▶ _What you are asked to do_
Excerpt from the entries below: please repeat exactly the lines from the one containing "You are a GUI" through the last one, both ends included, with no pictures.

####################

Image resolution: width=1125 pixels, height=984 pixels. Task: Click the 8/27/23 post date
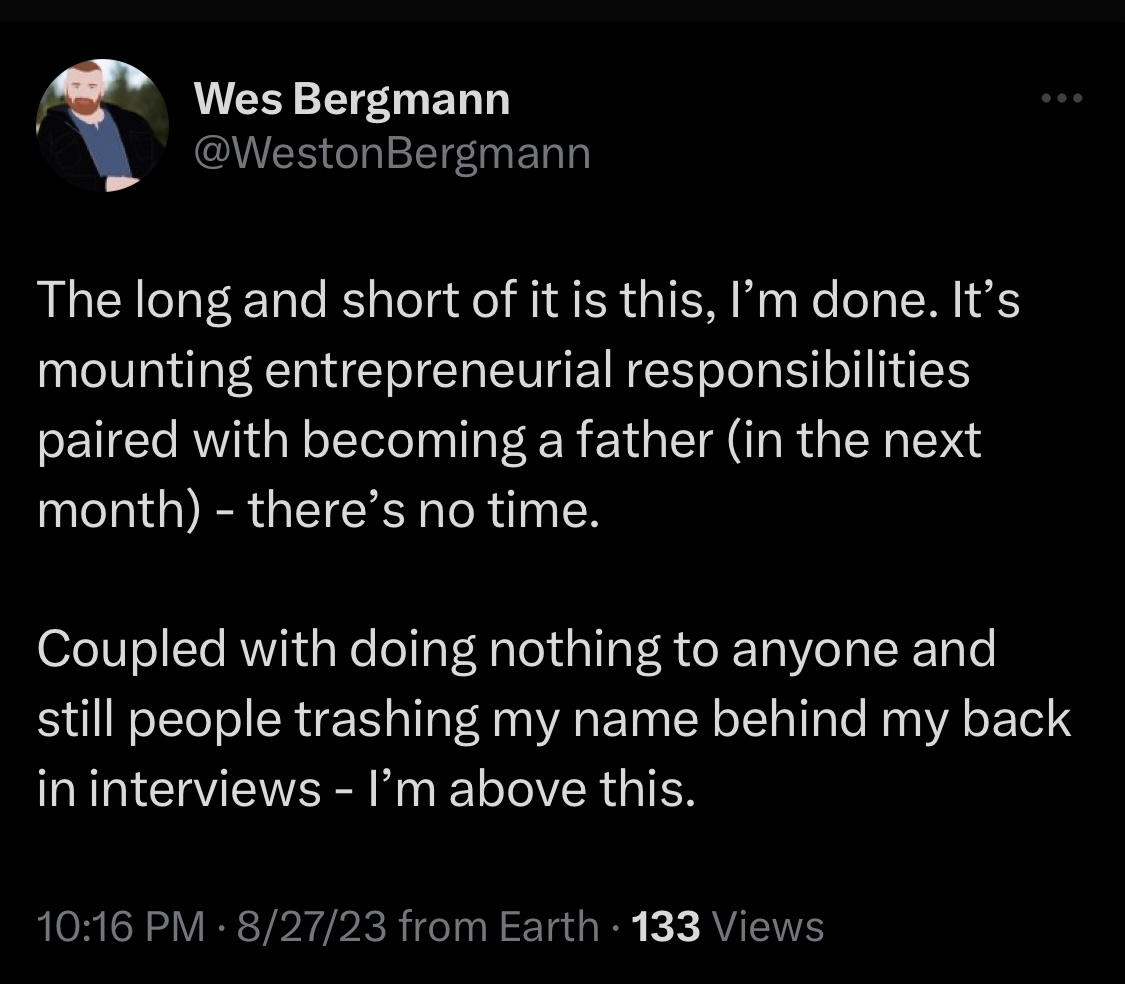pyautogui.click(x=311, y=926)
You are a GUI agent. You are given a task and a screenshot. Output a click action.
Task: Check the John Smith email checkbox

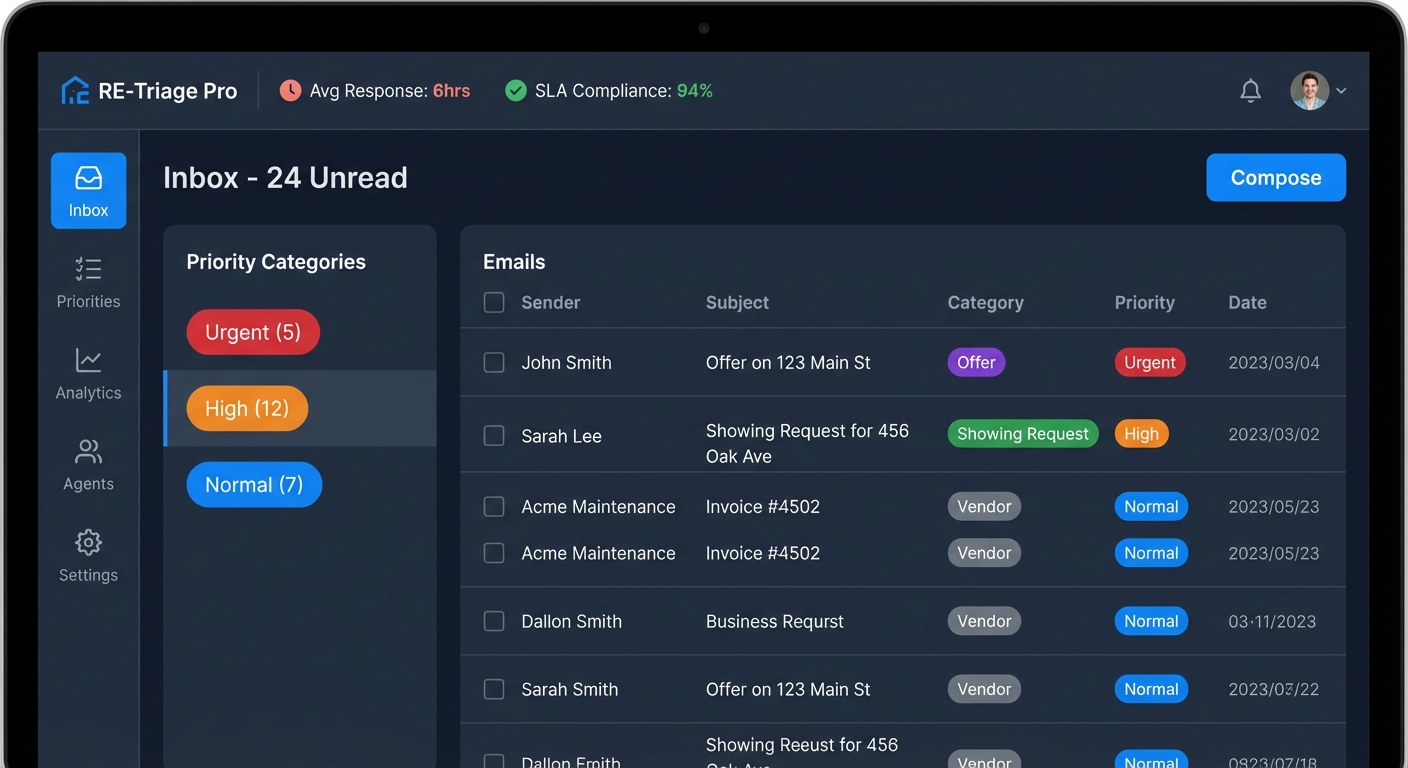(x=494, y=363)
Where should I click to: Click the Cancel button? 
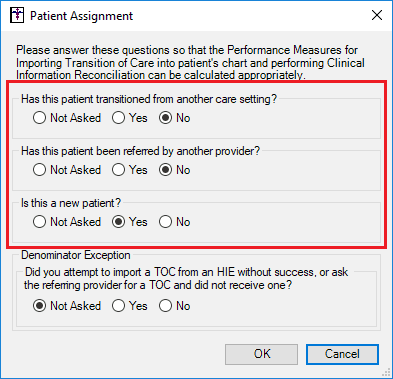coord(342,354)
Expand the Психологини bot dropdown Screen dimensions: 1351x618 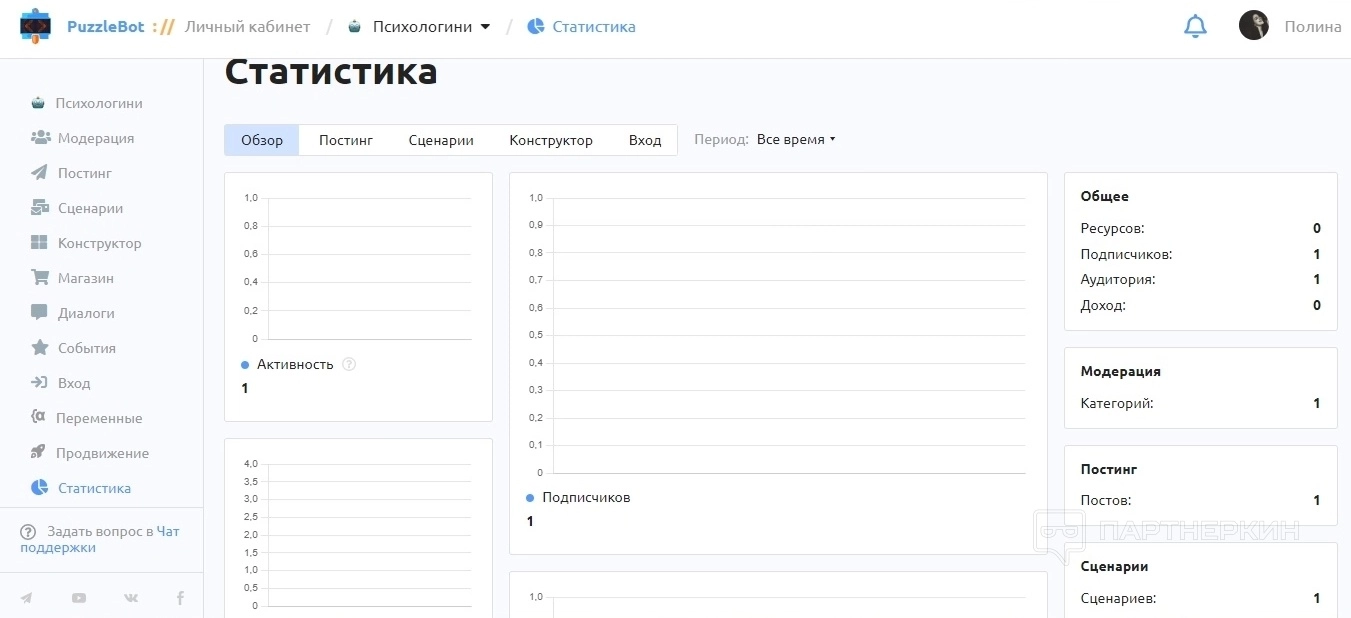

####################

▶ _Your solution_
You are a GUI agent. You are given a task and a screenshot. Output a click action.
Task: Check the John Smith email checkbox

(x=494, y=363)
Where should I click to: Click the Cancel button? 
coord(342,354)
Expand the Психологини bot dropdown Screen dimensions: 1351x618 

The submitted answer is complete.